You don’t remember entering any competitions recently, but your interest is piqued by the thousands of dollars ready to be deposited in your bank account. To claim your prize, all you need to do is pay a small processing fee. While the email looks legit, it does seem a bit fishy… Nevertheless, curiosity (or greed) gets the better of you, and you’ve forked out hundreds just to get your hands on this mythical prize!
Online scams and phishing attacks are prime examples of social engineering — a technique used to manipulate people into sharing confidential or personal information, or to gain access to valuables like your money or data.
Scammers and hackers start by reaching out to you to gain your trust or spin an elaborate story around some urgent calamity, once-in-a-lifetime opportunity, or even something as mundane as a “failed payment” with software subscriptions that need to be resolved.
They may weaponise any number of emotionally manipulative tactics like using fear, curiosity, love, grief, and guilt to get your attention. From there, they don’t have to work too hard to get you to follow their innocent-sounding instructions. And once they’ve got you hooked, they’ll invite you to share more about yourself, click on links, pay money, or even try to hijack your phone, email, or social media accounts to victimise even more people.

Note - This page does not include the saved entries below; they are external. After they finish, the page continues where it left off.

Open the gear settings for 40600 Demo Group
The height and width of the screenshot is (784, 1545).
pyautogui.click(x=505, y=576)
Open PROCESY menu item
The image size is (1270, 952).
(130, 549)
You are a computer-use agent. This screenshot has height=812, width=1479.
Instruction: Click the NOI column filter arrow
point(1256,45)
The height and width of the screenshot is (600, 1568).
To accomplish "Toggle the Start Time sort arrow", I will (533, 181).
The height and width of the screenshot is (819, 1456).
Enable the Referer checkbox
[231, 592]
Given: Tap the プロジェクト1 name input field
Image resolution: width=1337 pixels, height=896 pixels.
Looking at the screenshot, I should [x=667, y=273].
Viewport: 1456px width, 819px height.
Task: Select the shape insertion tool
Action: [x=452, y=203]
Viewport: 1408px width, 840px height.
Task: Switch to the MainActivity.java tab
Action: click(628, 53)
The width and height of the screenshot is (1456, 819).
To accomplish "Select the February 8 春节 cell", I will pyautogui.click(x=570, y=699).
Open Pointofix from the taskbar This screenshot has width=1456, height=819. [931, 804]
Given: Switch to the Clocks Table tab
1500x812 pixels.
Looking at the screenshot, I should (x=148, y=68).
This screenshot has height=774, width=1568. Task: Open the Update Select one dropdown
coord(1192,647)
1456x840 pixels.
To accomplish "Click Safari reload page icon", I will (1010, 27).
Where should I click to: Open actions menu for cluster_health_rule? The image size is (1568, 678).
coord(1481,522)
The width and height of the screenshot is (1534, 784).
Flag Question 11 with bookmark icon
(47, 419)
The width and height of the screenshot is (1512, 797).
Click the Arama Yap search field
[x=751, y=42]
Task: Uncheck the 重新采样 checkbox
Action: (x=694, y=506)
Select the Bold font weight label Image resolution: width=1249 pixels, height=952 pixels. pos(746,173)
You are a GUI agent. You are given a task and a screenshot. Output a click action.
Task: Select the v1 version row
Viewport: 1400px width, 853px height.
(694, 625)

With the amount of random emails, calls, and texts we get spammed with every day, it’s easy to miss the suspicious signs, and autopilot our way through clicking on links that appear normal.
Here’s some easy habits you can adopt to reduce your likelihood of falling victim to a social engineering attack:
Some of the most obvious giveaways of a scam are bad spelling, generic addresses, or claims that just don’t match up with anything you’ve done or can recall doing recently. If something sounds too good to be true, it probably is – especially if you’ve been contacted by a stranger you know nothing about.
Especially if you don’t recognise the sender, or if the tone of the email/text message seems out of character compared to how they usually sound. Best case scenario sees you checking with the sender to make sure they really meant for you to see something.
Worst case scenario sees you inadvertently downloading viruses or other malware that could be used to hack your device and steal your information.
To stop scam and phishing emails from reaching you in the first place, you can increase your spam filter to high and block emails from certain addresses. You can always add your friends to a “safe senders” list to ensure their emails get through.